_The input_.
==================================================

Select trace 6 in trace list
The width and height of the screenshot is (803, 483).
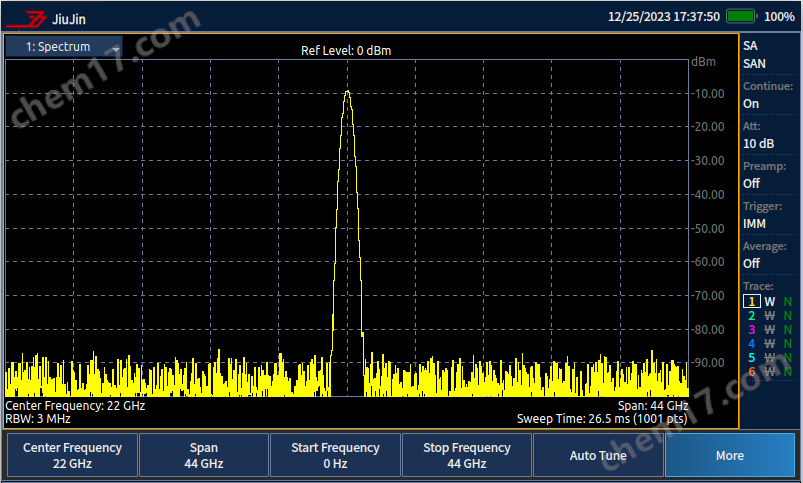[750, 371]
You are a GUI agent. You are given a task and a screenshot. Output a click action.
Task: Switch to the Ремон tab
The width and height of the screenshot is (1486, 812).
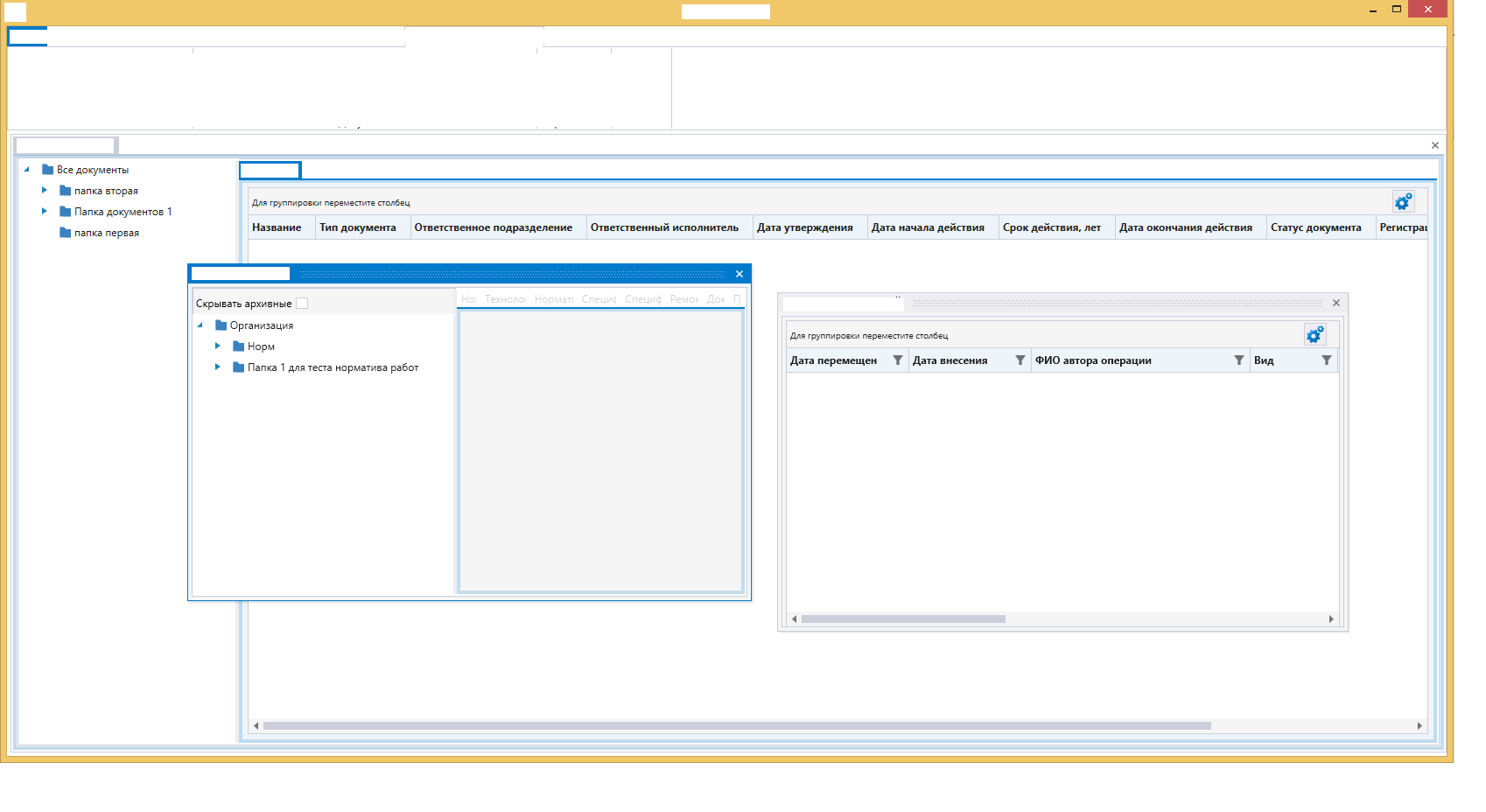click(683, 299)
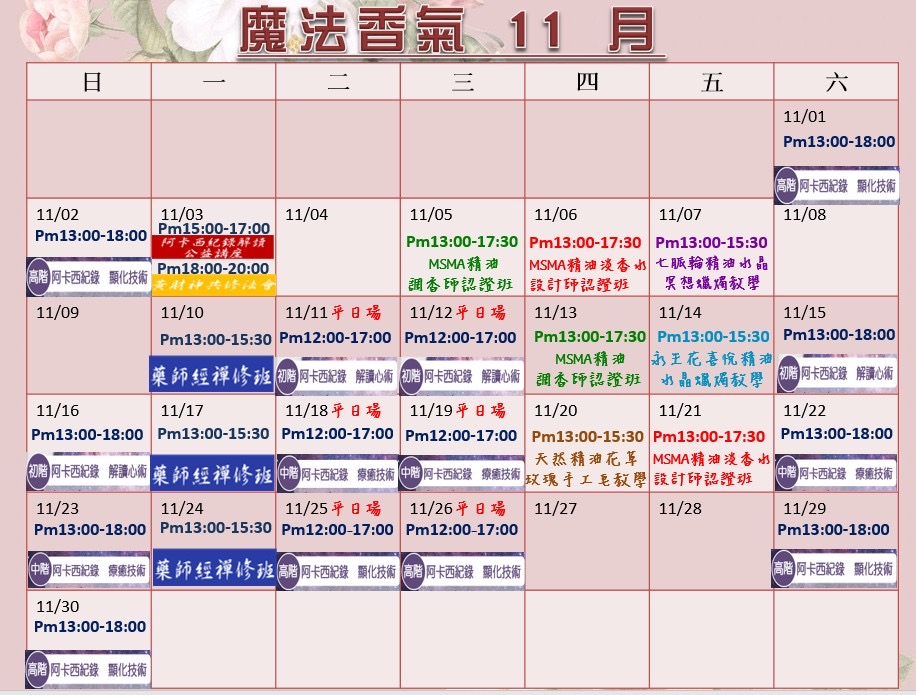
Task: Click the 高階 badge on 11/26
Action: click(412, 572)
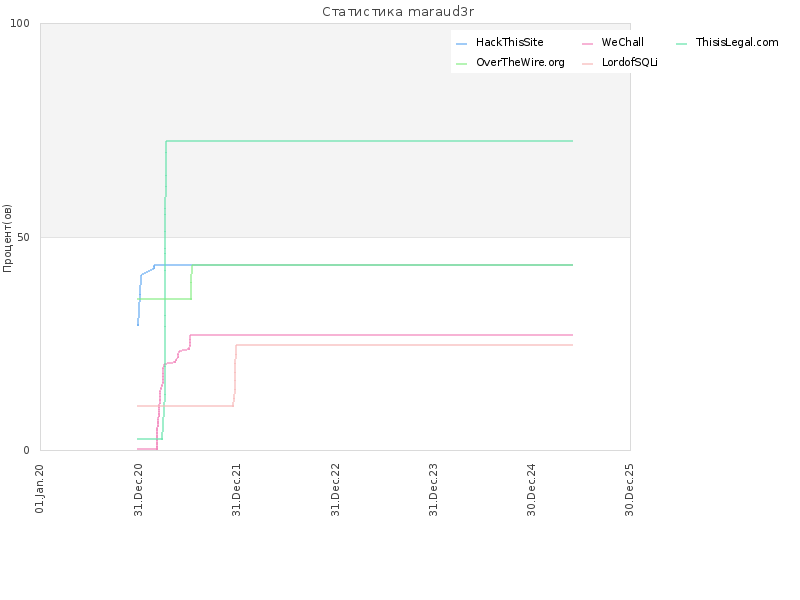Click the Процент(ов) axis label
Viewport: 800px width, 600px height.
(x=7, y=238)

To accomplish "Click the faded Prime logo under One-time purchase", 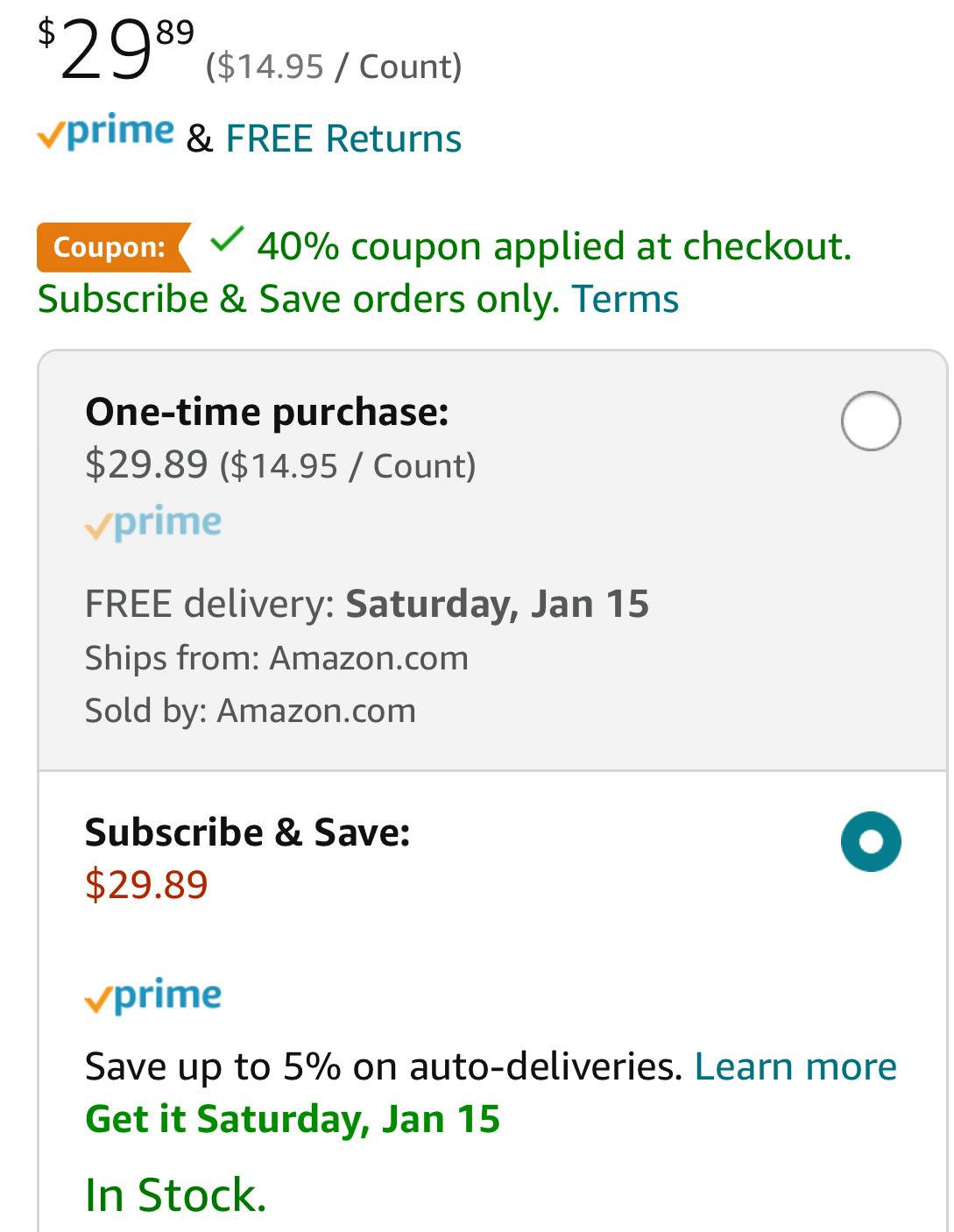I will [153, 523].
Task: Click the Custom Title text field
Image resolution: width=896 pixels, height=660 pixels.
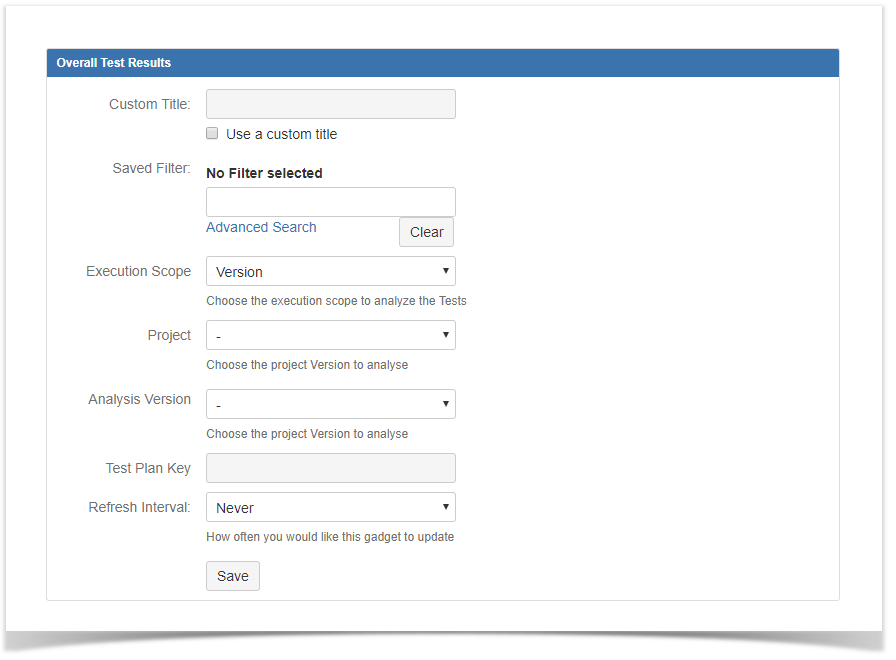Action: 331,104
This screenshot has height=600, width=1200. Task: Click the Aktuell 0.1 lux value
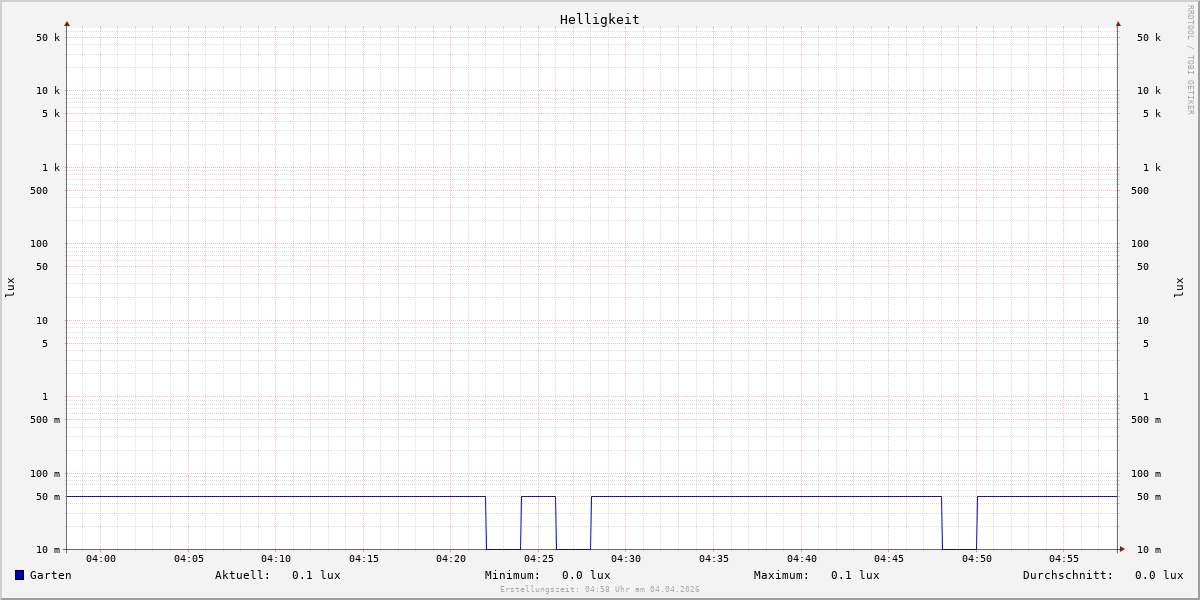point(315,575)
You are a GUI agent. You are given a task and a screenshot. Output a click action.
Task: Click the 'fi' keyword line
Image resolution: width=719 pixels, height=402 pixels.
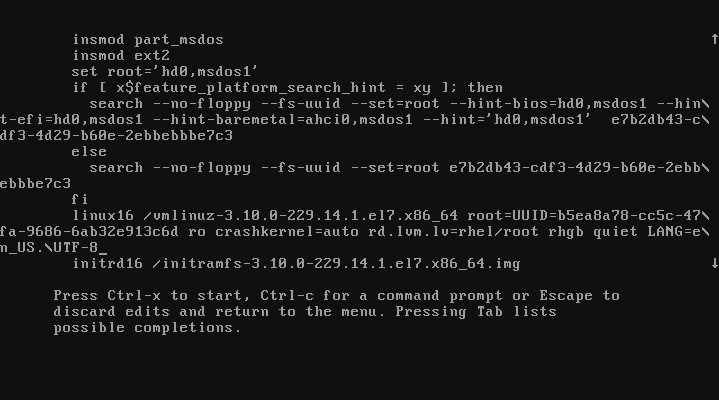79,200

==================================================

_Try it_. Write out again, exactly, the lines from the start of the listing up to the line containing "Task: Switch to the Ремон tab", with both ends and without pictures.

_Problem solution_.
Select trace 6 in trace list
The width and height of the screenshot is (803, 483).
[750, 371]
You are a GUI agent. You are given a task and a screenshot. Output a click action.
Task: Switch to the Ремон tab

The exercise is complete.